Segment Start: INPUT FOR THIS TASK

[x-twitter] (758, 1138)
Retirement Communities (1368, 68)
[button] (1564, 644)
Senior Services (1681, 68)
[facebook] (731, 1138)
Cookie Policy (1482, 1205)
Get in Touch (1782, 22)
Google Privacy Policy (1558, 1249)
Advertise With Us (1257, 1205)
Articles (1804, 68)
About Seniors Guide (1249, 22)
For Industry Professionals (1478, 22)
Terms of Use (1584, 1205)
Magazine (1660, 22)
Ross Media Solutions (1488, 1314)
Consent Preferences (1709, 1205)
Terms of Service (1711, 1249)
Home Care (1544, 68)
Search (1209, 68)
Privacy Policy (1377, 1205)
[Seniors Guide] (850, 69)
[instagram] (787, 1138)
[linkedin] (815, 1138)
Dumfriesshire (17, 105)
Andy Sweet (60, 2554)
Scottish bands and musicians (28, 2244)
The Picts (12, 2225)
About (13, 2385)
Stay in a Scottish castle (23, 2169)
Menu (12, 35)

Segment End: INPUT FOR THIS TASK

• [WHAT IS EXPECTED]: Whenever the word "Policy" shows up in a line of the entries, copy that line.

• [SOLUTION]:
Cookie Policy (1482, 1205)
Google Privacy Policy (1558, 1249)
Privacy Policy (1377, 1205)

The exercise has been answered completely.